3. False-positive contradictions. Even with 80%+ clustering accuracy, edge cases trigger spurious "you contradict yourself" calls. Mitigation:

Soft mode (default): contradictions surface as questions ("does the earlier reasoning still apply?"), not assertions
Optional hard mode for users who want stronger pushback
Per-call user feedback ("not a contradiction") logged so the system improves

Why this wins in 2026¶

The market is fatigued by sycophancy. GPT-4o's April 2025 sycophancy regression and rollback was a turning point. Power users add "be brutally honest" to system prompts. They want a counterweight. throughline offers it structurally, not as a prompt hack.
Memory is becoming commodity. By April 2026, basic AI memory (store, embed, retrieve) is solved by ten products including Claude itself. The next frontier is what memory does with what it stores. throughline is among the few defining that frontier.
Neurodivergent users are an underserved high-intensity market. ADHD / AuDHD / late-diagnosed users are extremely loyal to tools that genuinely understand their cognitive patterns. They are also a growing market: late diagnosis is increasing globally; English-speaking ND communities are highly networked. They will discover and recommend tools that respect their actual experience.
The "neurodivergent thinking compounds in AI age" narrative is open. No product in the AI memory space is building from this angle. Every other product targets developers building agents. throughline targets the person whose brain works differently and who deserves a tool that respects how they think — not just remembers what they say.

Path to ship¶

Phase 1 (shipped, v0.2.x): MCP server + 3 basic tools (save_conversation / recall_memory / list_topics) + cross-platform client setup. The foundation that lets the Reflection Layer plug into any MCP-aware host.
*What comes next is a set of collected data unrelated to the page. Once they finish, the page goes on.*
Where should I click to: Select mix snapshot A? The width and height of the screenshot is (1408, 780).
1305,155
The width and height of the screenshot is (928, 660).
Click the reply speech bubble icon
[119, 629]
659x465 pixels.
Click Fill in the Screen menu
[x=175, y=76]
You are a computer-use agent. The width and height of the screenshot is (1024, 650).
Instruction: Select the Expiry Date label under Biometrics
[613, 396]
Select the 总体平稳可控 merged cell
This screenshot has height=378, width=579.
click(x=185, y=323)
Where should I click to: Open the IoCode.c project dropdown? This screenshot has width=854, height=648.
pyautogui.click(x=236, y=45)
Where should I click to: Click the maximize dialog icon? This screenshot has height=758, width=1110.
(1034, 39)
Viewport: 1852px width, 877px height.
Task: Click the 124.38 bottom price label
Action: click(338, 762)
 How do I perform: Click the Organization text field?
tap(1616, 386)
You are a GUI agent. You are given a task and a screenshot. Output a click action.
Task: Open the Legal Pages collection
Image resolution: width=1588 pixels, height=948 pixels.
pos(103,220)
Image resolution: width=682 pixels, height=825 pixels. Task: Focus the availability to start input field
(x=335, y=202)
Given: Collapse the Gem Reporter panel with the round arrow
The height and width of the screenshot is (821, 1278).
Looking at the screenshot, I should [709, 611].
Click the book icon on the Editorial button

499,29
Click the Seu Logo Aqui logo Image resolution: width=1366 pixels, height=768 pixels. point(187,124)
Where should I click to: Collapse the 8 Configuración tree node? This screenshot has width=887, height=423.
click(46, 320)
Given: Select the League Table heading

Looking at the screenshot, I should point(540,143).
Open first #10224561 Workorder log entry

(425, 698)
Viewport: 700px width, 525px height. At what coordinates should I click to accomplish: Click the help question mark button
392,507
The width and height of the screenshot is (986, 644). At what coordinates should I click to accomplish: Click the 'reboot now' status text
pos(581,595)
Phase 2 (v0.3, this design): Reflection Layer.

Topic clustering on author's vault → ≥75% accuracy → gate
Position metadata schema in card frontmatter
Reflection Pass daemon
3 new MCP tools (find_loose_ends / check_consistency / get_position_drift)
Tool description iteration against real Claude / Cursor / Continue.dev sessions

If the clustering gate doesn't clear, the Reflection Layer doesn't ship. throughline's existing v0.2.x value (the OpenWebUI Filter form, the basic MCP tools, the vault as portable source of truth) holds either way — but the Track B differentiation window narrows.

If it does ship, throughline occupies a position no other AI memory product is building toward. The "more honest mirror" is durable because it cuts against the industry's training direction, not just its product direction.

What this doc is not¶

Not a marketing pitch — internal positioning + public design rationale
Not a sprint plan — engineering details ship as task breakdowns inside individual commits, not in a single planning artifact
Not a commitment to ship — clustering accuracy gate is real

Final note¶

throughline's path is not "compete with Claude Desktop / mem0 / OpenMemory on their terms." That's a losing path.

throughline's path is to redefine what AI memory is for. Not for assistants. Not for agents. For thinkers who deserve to be remembered honestly, including by themselves.

A smaller market than mem0's. But a market where, today, throughline is alone.